The Chinese New Year falls on Monday. The rush to go home began more than a month ago. To prevent black-marketing and ease the process of buying tickets, the railway ministry introduced online and phone buying. That, however, automatically made going home more difficult for those who value it the most. Frustrated at his failure to get a ticket after four attempts at the station, where he was told that online sales had exhausted their supply, 37-year-old Huang Qinghong wrote an angry letter to the ministry and gave it to a local paper which published it in full.
“I really want to swear at the stupid ministry,’’ writes Huang, recounting how none of his 40 colleagues at the hardware factory where he is a driver could get a ticket. When their boss tried to help them with online bookings, he too failed — either he couldn’t access the system or there were no tickets available. Even had he succeeded, they couldn’t have used the system, for it required internet banking. “We migrant workers are not white collars (sic), how can we possibly know how to open Internet banking?’’ writes Huang. “Whoever came up with the online booking idea, were they thinking with their toes? The leaders of the Ministry of Railways, you surf on the Internet all the time and buy whatever you want, but we cannot, we still have to worry about dinner everyday.’’
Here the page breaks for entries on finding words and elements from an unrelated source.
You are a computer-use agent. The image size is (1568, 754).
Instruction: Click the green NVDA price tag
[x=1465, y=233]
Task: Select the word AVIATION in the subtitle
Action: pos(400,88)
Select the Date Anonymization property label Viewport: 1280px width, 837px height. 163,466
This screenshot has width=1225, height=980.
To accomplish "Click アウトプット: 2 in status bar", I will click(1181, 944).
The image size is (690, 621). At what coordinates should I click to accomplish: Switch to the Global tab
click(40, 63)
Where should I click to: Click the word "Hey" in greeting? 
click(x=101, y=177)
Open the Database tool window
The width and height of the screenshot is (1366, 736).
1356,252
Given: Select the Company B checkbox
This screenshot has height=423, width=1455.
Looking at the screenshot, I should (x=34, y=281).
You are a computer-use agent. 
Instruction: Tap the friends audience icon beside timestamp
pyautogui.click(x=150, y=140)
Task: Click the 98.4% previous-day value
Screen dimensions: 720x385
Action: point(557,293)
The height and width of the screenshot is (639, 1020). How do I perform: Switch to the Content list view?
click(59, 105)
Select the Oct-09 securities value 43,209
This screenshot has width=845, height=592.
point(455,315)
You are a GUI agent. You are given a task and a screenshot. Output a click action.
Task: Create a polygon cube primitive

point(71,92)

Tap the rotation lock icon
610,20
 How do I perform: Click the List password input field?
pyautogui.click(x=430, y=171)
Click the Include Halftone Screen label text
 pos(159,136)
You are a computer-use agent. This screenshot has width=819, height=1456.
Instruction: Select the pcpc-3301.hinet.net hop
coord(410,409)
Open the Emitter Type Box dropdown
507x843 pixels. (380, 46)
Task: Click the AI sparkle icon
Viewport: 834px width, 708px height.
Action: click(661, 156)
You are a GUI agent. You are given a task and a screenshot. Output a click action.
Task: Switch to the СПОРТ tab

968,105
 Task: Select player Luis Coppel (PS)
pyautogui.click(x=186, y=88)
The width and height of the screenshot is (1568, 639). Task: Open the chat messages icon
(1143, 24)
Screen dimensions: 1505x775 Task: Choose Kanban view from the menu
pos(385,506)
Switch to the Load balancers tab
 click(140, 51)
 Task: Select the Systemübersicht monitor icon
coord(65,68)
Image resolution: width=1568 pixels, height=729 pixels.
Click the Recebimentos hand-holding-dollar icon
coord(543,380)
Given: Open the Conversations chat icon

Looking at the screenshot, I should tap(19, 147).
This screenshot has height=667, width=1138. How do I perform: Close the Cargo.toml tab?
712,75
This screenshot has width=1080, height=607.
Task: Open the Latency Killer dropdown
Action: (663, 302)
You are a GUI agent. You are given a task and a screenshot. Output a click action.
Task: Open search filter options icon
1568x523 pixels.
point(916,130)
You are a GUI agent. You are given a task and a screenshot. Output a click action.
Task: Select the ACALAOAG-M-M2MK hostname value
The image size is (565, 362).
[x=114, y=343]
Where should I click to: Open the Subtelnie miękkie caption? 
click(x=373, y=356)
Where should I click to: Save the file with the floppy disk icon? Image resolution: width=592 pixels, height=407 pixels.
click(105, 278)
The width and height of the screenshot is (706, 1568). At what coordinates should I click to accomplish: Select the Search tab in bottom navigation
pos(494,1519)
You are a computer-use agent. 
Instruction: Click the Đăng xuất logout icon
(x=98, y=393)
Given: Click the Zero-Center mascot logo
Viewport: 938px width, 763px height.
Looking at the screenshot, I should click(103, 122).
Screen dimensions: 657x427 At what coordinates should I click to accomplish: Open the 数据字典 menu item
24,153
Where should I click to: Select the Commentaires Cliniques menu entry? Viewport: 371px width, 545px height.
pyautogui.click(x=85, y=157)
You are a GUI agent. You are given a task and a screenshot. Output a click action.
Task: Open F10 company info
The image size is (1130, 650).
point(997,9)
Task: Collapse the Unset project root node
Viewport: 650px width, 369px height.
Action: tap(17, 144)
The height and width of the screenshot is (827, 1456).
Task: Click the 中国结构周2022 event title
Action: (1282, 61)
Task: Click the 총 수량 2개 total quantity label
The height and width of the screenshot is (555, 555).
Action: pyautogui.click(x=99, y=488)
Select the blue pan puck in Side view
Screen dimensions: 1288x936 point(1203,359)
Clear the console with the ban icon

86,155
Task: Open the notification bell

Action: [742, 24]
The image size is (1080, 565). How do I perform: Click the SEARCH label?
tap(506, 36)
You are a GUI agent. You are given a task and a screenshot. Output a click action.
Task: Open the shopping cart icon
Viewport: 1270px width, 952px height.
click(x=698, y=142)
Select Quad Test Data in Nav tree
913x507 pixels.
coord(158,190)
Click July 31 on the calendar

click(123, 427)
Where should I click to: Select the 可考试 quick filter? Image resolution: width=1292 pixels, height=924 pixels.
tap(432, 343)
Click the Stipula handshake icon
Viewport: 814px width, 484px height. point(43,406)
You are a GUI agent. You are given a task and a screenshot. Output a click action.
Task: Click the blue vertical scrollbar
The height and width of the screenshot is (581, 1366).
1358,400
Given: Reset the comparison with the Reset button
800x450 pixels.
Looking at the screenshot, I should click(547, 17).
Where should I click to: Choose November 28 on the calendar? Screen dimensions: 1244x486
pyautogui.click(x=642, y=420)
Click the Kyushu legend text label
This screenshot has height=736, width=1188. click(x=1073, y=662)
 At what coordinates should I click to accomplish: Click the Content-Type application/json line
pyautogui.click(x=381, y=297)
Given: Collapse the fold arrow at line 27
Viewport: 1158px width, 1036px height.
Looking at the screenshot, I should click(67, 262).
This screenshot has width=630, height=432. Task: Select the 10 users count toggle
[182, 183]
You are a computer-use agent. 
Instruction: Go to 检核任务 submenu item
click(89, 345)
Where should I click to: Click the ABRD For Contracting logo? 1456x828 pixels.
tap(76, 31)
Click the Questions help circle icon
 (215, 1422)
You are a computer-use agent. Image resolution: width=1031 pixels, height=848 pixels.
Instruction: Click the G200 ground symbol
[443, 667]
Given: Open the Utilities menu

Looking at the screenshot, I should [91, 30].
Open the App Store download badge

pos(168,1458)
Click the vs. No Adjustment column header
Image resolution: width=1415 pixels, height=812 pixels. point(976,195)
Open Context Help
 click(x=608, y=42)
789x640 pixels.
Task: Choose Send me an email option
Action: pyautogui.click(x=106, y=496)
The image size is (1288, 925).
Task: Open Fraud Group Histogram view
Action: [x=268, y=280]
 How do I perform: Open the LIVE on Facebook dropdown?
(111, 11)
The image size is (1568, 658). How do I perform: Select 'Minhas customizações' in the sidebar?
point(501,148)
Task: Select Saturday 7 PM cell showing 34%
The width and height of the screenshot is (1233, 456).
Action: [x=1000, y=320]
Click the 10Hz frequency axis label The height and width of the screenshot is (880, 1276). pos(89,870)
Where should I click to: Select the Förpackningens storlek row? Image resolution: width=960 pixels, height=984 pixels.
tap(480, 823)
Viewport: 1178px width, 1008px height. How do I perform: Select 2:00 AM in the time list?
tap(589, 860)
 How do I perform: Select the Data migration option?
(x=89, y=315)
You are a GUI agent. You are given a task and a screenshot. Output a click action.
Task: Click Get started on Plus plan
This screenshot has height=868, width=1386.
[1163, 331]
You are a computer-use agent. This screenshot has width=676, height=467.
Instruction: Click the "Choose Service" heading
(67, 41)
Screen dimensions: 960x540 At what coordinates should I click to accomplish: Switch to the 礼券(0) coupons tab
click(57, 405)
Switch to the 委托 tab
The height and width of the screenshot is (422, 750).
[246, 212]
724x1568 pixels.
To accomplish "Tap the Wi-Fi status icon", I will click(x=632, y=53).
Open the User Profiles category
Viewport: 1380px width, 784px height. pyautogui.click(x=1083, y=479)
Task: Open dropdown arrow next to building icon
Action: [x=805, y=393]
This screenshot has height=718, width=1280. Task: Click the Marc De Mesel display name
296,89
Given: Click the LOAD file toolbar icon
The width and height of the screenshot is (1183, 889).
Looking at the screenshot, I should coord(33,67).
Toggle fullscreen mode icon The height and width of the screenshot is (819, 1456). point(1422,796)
The workers did try phone booking, but after many days of making calls after work, only one of them succeeded, making him the envy of the rest. “Buying a ticket is similar to lottery,’’ writes Huang. It was not so earlier — all it needed was the determination to spend days and nights at the railway station. “It was about physical stamina. For us the online booking is too complicated and too impractical. In fact, it’s just very unfair, as it takes away all our chances. You may say, ‘It’s easy, just learn to use a computer.’ But for us who are busy working all day long, how do we get the time? And how can we afford a computer?’’
Huang has been working in the city for 20 years, going home only every two years because of the effort involved. This year, his wife went home a month earlier. Huang didn’t want to lose a month’s salary, nor does he want to buy a bus ticket which costs three times the train fare, because he wants to save up to buy his six-year-old a new year gift. “I haven’t seen my daughter for a long time. I wonder whether she has grown taller, and how many words she can read now,’’ writes Huang.
The letter ends with this rebuke: “Queuing for a ticket during the New Year rush has been a yearly torture for us migrant workers; but this year, even this torture is not possible any more. When you leaned back on your couches in your air-conditioned offices, drank some tea, smoked some cigarettes, and came up with this online booking, did it ever occur to you what this meant to us? Have you ever experienced the pain of getting a ticket? We can’t even get a standing-room ticket for a journey of tens of hours home. What we only have is the anger about the unfairness but with no place to take it out.’’ The newspaper that published Huang’s letter bought him a ticket home. But what of the million others in his situation? It’s time to change the system so that migrants can settle with their families wherever they work, writes the official China Daily.